** Work to complete **
Answer these questions from the text on FLAIR and the Monash Research Cloud:
(a) For how long has FLAIR been conducting experimental and computational fluid mechanics research?
(b) As what shapes are blood cells modelled in the group's numerical computations?
(c) Since what year has the FLAIR team used the Monash Campus Cluster, and how many CPU cores does that system have?

** Provided passage **
******************************

More FLAIR to Fluid Mechanics via the Monash Research Cloud

Advanced research in engineering can often benefit from extra compute capacity. This is where a research-oriented computational cloud like R@CMon is very handy. We report on the use of cloud resources to augment the resources available for running large-scale fluid mechanics studies.

FLAIR (Fluids Laboratory for Aeronautical and Industrial Research), from the Department of Mechanical and Aerospace Engineering, Faculty of Engineering, has been conducting experimental and computational fluid mechanics research for over twenty years, focusing on fundamental fluid flow problems that impact the automotive, aeronautical, industrial and biomedical fields.

A key research focus in recent years has been understanding the wake dynamics of particles near walls. Particle-particle and wall-particle interactions were investigated using an in-house spectral-element numerical solver. Understanding these interactions is key in many engineering industries. When applied to biological engineering, blood cells / leukocytes are numerically modelled as canonical bluff bodies (i.e., as cylinders and spheres) and numerical computations are carried out. These simulations are not only useful in understanding biological cell transport but have wider applications in mineral processing, chemical engineering and applications in ball sports. Due to the computational and data-intensive nature of this research, it has always been a challenge to get access to sufficient computing resources for its needs.

In particular, their project aims to understand the wake dynamics on multiple particles in various scenarios such as rolling, collisions and vortex-induced vibrations; and the resultant mixing which occurs as a result of these interactions, etc. The group’s two- and three-dimensional fluid flow solver also incorporates two-way body dynamics to model these effects. As the studies involve multiple parameters such as Reynolds number, body rotation, height of the body above the wall, etc, the total parameter space is extensive, requiring significant computational resources. While the two-dimensional simulations are carried out on single processors, their three-dimensional counterparts require parallel processing, making NeCTAR nodes an ideal platform to run these computations. Some of the visualisations from the group’s three-dimensional simulations are shown in Figures 1 and 2 below.

Since 2008, the FLAIR team has been making good use of the Monash Campus Cluster (MCC), a high-performance/high-throughput heterogeneous system with over two thousand CPU cores. However, MCC is heavily utilised by researchers from across the university and FLAIR users often found themselves waiting long periods before they could run their fluid flow simulations. It became clear that FLAIR researchers needed additional computational resources.

******************************

** Recorded information **
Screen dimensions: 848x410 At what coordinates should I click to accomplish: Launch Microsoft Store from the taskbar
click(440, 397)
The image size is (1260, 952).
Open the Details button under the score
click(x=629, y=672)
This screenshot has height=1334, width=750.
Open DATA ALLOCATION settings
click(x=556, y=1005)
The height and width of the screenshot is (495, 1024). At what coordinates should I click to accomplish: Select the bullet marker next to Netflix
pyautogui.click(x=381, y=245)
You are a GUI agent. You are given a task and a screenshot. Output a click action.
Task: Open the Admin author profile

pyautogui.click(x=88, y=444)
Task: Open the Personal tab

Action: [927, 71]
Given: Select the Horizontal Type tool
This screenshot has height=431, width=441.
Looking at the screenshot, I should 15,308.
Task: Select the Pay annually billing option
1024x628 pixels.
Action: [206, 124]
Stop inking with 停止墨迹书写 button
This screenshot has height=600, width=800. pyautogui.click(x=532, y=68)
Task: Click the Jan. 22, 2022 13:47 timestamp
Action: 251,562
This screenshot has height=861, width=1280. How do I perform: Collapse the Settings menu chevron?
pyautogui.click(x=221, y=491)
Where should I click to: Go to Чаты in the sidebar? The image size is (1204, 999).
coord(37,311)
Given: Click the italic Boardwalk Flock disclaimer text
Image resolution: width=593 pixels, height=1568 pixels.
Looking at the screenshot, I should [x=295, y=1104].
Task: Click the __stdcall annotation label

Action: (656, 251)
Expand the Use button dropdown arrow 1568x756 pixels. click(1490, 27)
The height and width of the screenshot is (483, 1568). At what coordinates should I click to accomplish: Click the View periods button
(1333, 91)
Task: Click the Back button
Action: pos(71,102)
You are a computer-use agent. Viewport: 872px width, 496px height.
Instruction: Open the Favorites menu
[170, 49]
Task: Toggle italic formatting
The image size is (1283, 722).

******************************

** The completed task **
(a) For over twenty years.
(b) As canonical bluff bodies, namely cylinders and spheres.
(c) Since 2008; the system has over two thousand CPU cores.